SELECTION:
──────
Shoygu spoke publicly about the need to increase ammunition expenditure “by several times” from the current norm of 20 rounds per tank or artillery crew.  And more explicitly:

“Our colleagues in other countries shoot 160 shells a year per crew.  We have to increase our indicator at least five times.  We have every possibility for this.”

He and his subordinates mulled the irony that Russia destroys old munitions while not enough new ones are manufactured.  Deputy Defense Minister Yuriy Borisov said more money is going to ammunition production.

However, NVO’s Viktor Litovkin noted a different problem — practice firings too routine for crews to learn anything about shooting in combat:

“The first deficiency on which Defense Minister Sergey Shoygu focused is ‘we still shoot poorly.’  The causes here are several.  One of them is the fact that tankers, as a rule, conduct combat firings from training tanks.  Three-four of them per battalion.  The tank range on the brigade training area has been studied down to the last knoll, so that every sight setting is thoroughly well-known.  And how to fire at what distance.  And all targets are well-known.  Behind the sight of a TO&E tank, on unfamiliar terrain, people are lost.  And unacceptable mistakes ensue.”

So, the military leadership is more occupied with the quantity than the quality of training.

There’s a personnel policy connection here too, curiously  unmentioned by the leadership.

There are legions of former conscripts who rarely, if ever, fired live rounds from weapons locked in storage rooms of the barracks during their year of service.  But the planned expansion of contract service should produce many enlisted who stay long enough not only to learn to shoot better themselves, but to teach other contractees and conscripts.

Then there’s always technology.

Recently, Mil.ru reported that the Central MD’s Samara-based peacekeeping brigade [15th Independent Motorized Rifle Brigade] increased the effectiveness of fire training by 20 percent after introducing laser simulators into the process.

This isn’t the first time the army’s used simulators, but it isn’t noted often.

Soldier Outfitted with 9F838 Tselik Laser Fire Simulator (photo: Mil.ru)

Soldier Outfitted with 9F838 Tselik Laser Fire Simulator (photo: Mil.ru)

It shouldn’t be news.  It’s been 34 years since the U.S. Army started using MILES.  What’s surprising is how late this technology is reaching Russian troops.  Mil.ru indicated the 15th IMRB got its simulators through new 2013 procurement.
──────
PROVIDED DATA:

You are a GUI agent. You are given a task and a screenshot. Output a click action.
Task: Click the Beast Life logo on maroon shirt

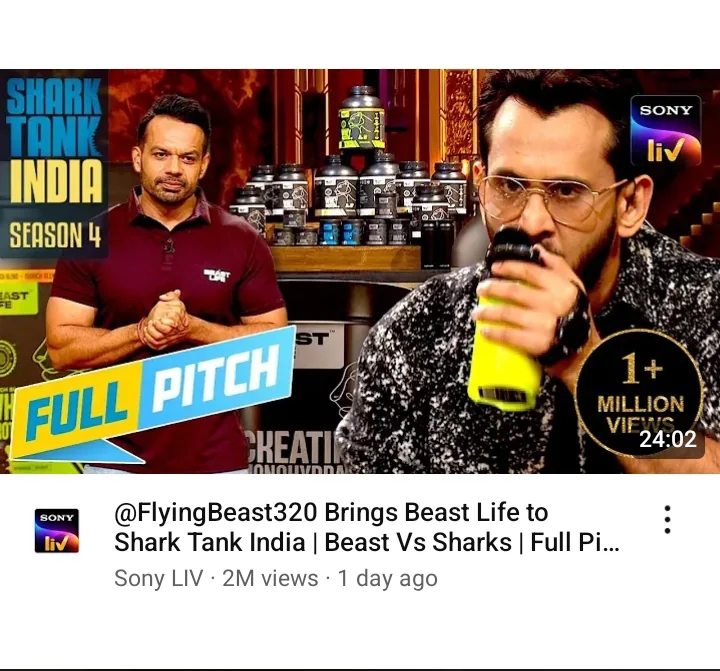[217, 276]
──────
TASKS TO CARRY OUT:
1) In the text about Russian army shooting practice, what is the current norm for ammunition use per tank or artillery crew?
2) According to the text about Russian army shooting practice, why do tank crews get lost and make mistakes when firing from a TO&E tank on unfamiliar terrain?
3) Pick up the text about Russian army shooting practice after its last sentence and carry it forward.
The data plays no part in what comes next.

REPLIES:
1) The current norm is 20 rounds per tank or artillery crew.

2) They usually do their combat firings from a few training tanks on the brigade range. That range is known down to the last knoll, so every sight setting, firing distance and target is already familiar. This leaves them unprepared for a real tank on ground they don't know.

3)
The system is standard fare.  It looks a tad cumbersome, but it can reportedly be used with any infantry weapon, grenade launcher, or ATGM.

Russia is not so far behind in the technological sense, but more so in simply producing and using laser simulators.

One short dissertation says work on laser simulators began at TsKB Tochpribor in 1986.  Simulators for infantry weapons, BMPs, and tanks were fielded quickly.  The author concludes Soviet ones didn’t lag behind their U.S. or NATO counterparts.

But (he doesn’t note) just around the corner were the USSR’s disintegration and a long hiatus in Russian military procurement.

Still, Tochpribor stayed at the problem, developing new simulators (especially lighter ones) and an automated combined arms training system for up to 900 infantrymen and 180 combat vehicles called Barelef-SV, which passed state testing in 2008.

But domestic development and production like Tochpribor’s cannot fare well against Germany’s Rheinmetall and its €100-million-plus contract to build Moscow a brigade-sized live combat simulation and marksmanship training center slated to open this year in Mulino.

Parts of Russia’s defense industry are getting protection from the possibility of foreign competition (opened up by ex-Defense Minister Serdyukov), but apparently not this part.

Not that Tochpribor and Rheinmetall are in the same league.  The latter’s a world class designer and integrator of military simulators.  A system like that intended for Mulino is network-intensive, and it’s probably beyond Tochpribor’s competence.

German Armor

Serdyukov Wants Troops to Ride Inside

Reports about Russia looking abroad for light armored vehicles and not buying BTR-80s and BMP-3s in GVP 2011-2020 came into better focus this week . . .

On Tuesday Defense Minister Serdyukov announced Russia will buy armor for vehicles and light armored equipment from Germany.  In his meeting with representatives of public organizations, he said:

“The RF Defense Ministry will proceed from the need to guarantee the protection of personnel.”

“We have forced KamAZ and other Russian companies to enter into contacts with foreign firms.  They’ve already begun to make contact in order to buy light armor and use it in reconnaissance vehicles, BTRs, BMPs and other transport means.”

Kommersant talked to KamAZ officials who didn’t know anything about buying armor for vehicles abroad.

Serdyukov said, in particular, they were talking about purchasing light armor from one German company (reportedly Rheinmetall).

ITAR-TASS said Serdyukov was referring to poor protection of personnel inside Russian armored vehicles when he warned:

“We, of course, won’t buy Russian vehicles and armored equipment in the condition they are in.”

“We want Russian industry to produce what we need and what the times demand, so that they (OPK enterprises) will modernize their production and create quality equipment.”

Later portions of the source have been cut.